A person could walk out and pick fish from this set net at low tide without using a boat.


Aguutekun civvluku kuvya anguarturluteng atercetaqluteng. Ataucicaqliameng-llu-gguq anguarutmek teguluki imkataarluki.
Tua-i-llu teguqataarluku neqa cali. Ayagcetengnaqenritem ugaan tua-i mulngaku'urluku kaugturluku qamiqurrakun nutaan ekluku. Neqaitaqan-gguq, tuaten anguarturluteng neqsulallermeggni.


Using a canoe, they'd paddle and set the net and drift downriver. And when a salmon finally got caught, they'd take the end of the net and start pulling it in carefully.
And when they got to the fish they'd take it off the net. Trying not to lose it, they'd carefully take it and hit it on the head and pull it into the canoe. They say that was what they did when fish were scarce, when they fished by paddling.
--Wassilie Evan, Akiak

Fishing was a laborious task, and so was making the tools to catch them. The amount of sinew or willow bark needed to make even a small net took weeks to prepare. Few owned more than one net, but untied and retied their nets during the season, as different-sized fish became available.


Taryaqvagcuun King Salmon Net

 

King Salmon Net

King Salmon net made of willow bark.

Wassilie Berlin said: "When they made gill nets, they made their depth shallow. Sometimes a fisherman might catch a total of twenty king salmon in a season.

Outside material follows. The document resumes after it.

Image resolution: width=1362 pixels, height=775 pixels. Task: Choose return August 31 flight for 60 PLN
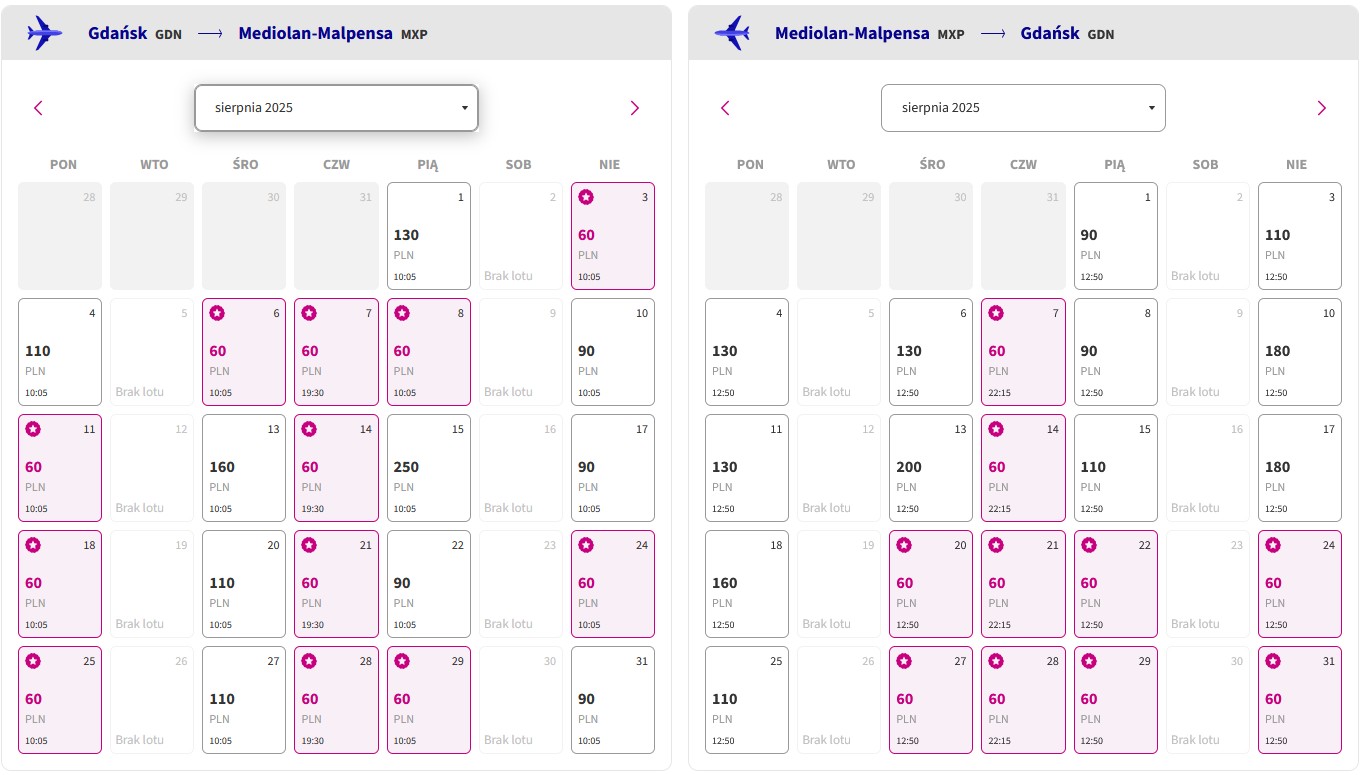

People considered him to have caught plenty. Their work was quite incredible."

J. A. Jacobsen, 1882, Ethnologisches Museum Berlin IVA4288

 

Willow Bark Net
Dietrich Graf

Wassilie Berlin, Marie Meade, and Paul John examine the willow-bark net at the Ethnologisches Museum Berlin. Such nets had to be treated carefully in cold weather or they would freeze and break.

 

Kuvyaq Sinew Net

 

Sinew Net

Kuvyaq/Sinew net with sinkers and floats. Phillip Moses said: "After they used sinew nets, they hung them up as soon as they returned to the village. If they aren't hung right away, they rot."

Yupiit Piciryarait Cultural Center and Museum 95.1.56


  Lugluqussaak Net Floats

Bird-shaped net floats both to support the net and attract waterfowl. Net Floats
 
J. A. Jacobsen, 1882, Ethnologisches Museum Berlin IVA4075, IVA4078


Qilagcuutek Net Shuttles

 

Net Shuttle

Net shuttles from Andreafski, the large wooden shuttle for making seal and beluga nets, and a bone fishnet shuttle with incised net design.

1890s, Sheldon Jackson Museum IIB146, IIB143


  Qilakeggutet Net Gauges

Seal Net Gauge, King Salmon net gauge, and Whitefish net gauge.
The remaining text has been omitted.